[STUDY TEXT]
Monday, July 2, 2012
Save some energy for the next bit
A couple of bloggers I follow are examples of this second type and it feels a little like watching a train-wreck about to happen.
Because I spend my life working with women on the other side of birth, I get to see the fall-out of women who worked right up until labour began, those who were exhausted before birthing, those who have no energy left for the really hard-yards that are the postnatal weeks.
Gone are the days when maternity leave commenced 6 weeks before the due date and the mother-to-be spent her time resting with her feet up, organising those tiny singlets in drawers and re-reading her books about birth and beyond.
And women adding another child to their family are often in an even less ideal situation - one blogger, having an elective caserean today, has spent the past weeks overhauling her entire household so her family will cope with her absence and her status update just last night showed an exhausted woman trying to conquer Mt Fold-More before falling into bed. Let alone a bad way to approach the birth of a baby, it is destined to be a harder recovery from surgery.

[WHAT YOU WILL DO]
1. From the blog post about rest before birth, pull out the stretch from "Monday, July 2, 2012" through "the postnatal weeks.", copied word for word.
2. Write the next part of the blog post about saving energy for the weeks after birth, picking up right after its final sentence.

[EXCERPTED RECORDS]
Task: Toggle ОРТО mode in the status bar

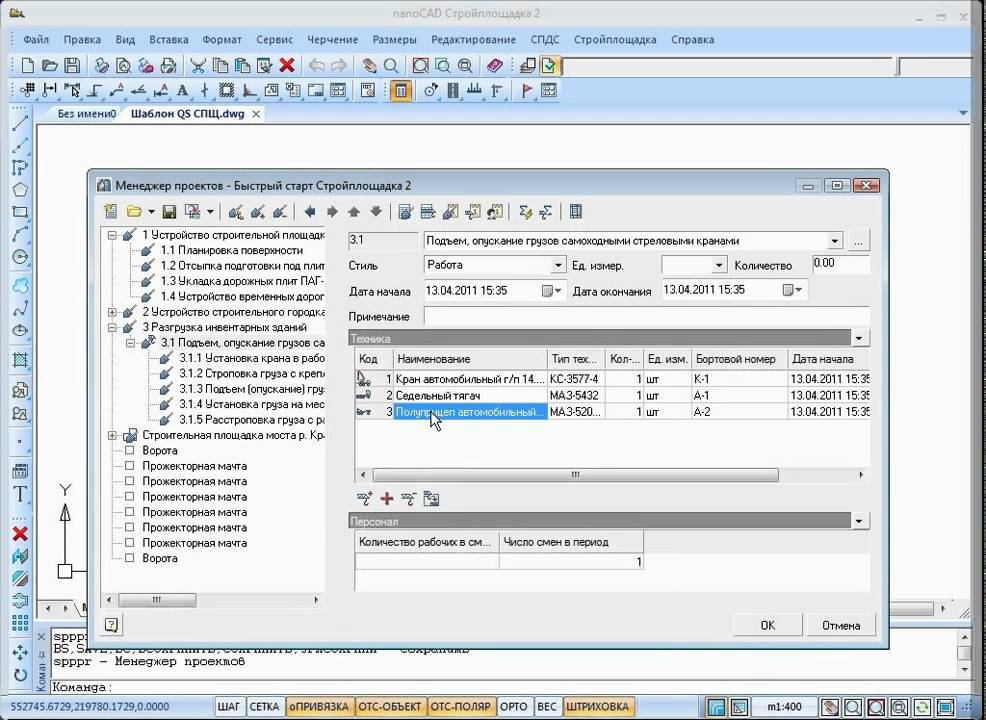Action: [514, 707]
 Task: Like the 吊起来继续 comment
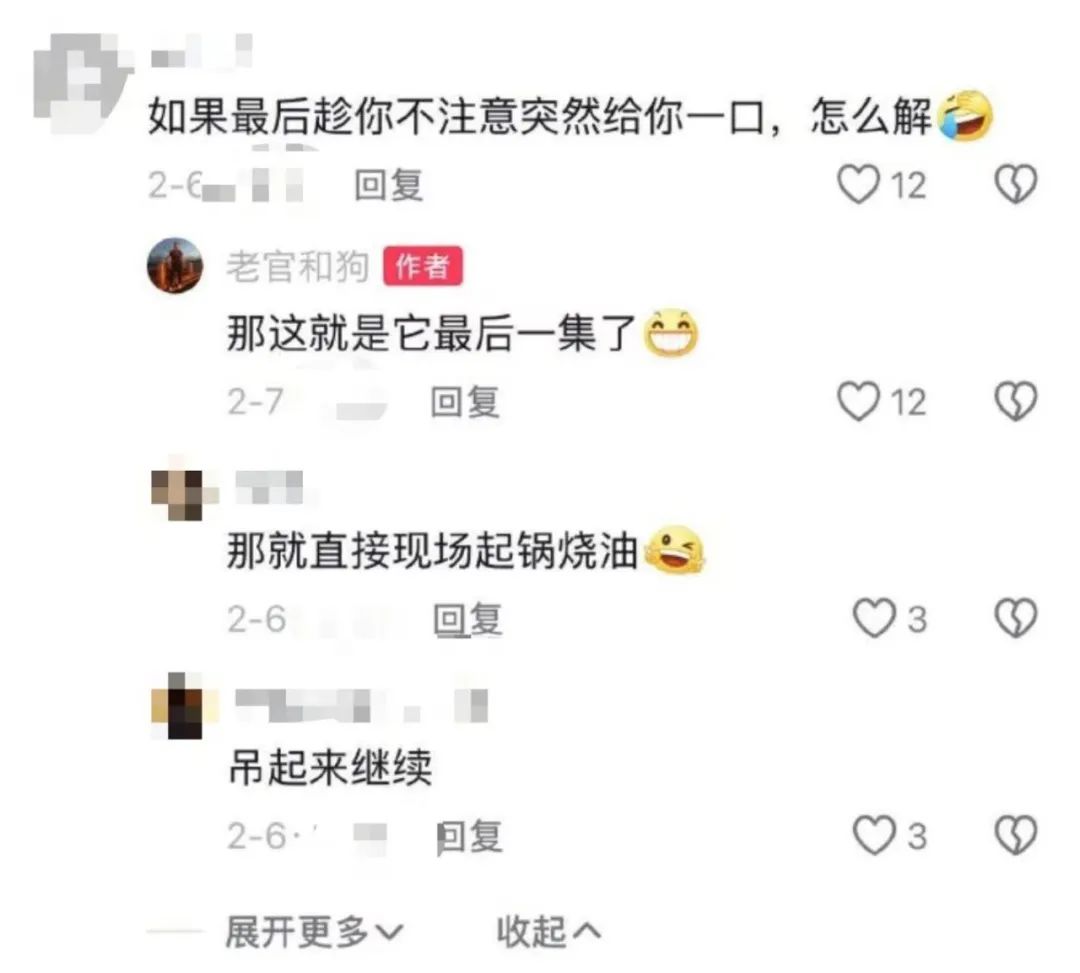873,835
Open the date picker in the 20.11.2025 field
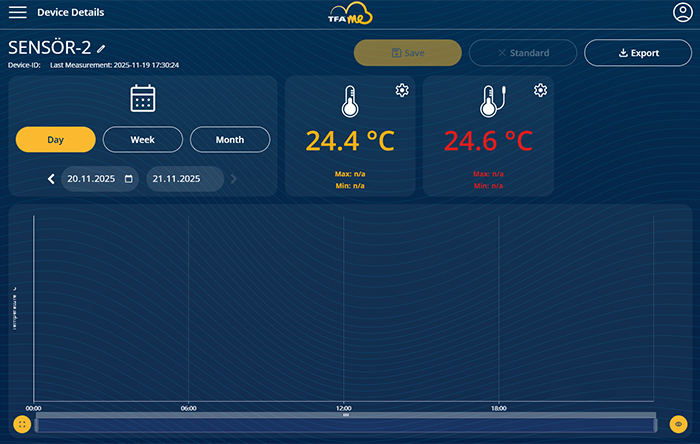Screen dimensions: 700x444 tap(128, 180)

[EXERCISE RESULTS]
1.
Monday, July 2, 2012
Save some energy for the next bit
A couple of bloggers I follow are examples of this second type and it feels a little like watching a train-wreck about to happen.
Because I spend my life working with women on the other side of birth, I get to see the fall-out of women who worked right up until labour began, those who were exhausted before birthing, those who have no energy left for the really hard-yards that are the postnatal weeks.

2.
Again, I reflect on unexpected outcomes of the Women's Movement, where women simply wanted the option to do it all but sadly ended up with the expectation to do it all at once. "Pregnancy is not an illness!" they told us. "Women birth at the side of their fields and quietly keep working" is a dreadful myth, based on no traditional practices and completely overlooking the culture of mothers to be withdrawing into a women's-only space for the birth and a 40 day recovery period.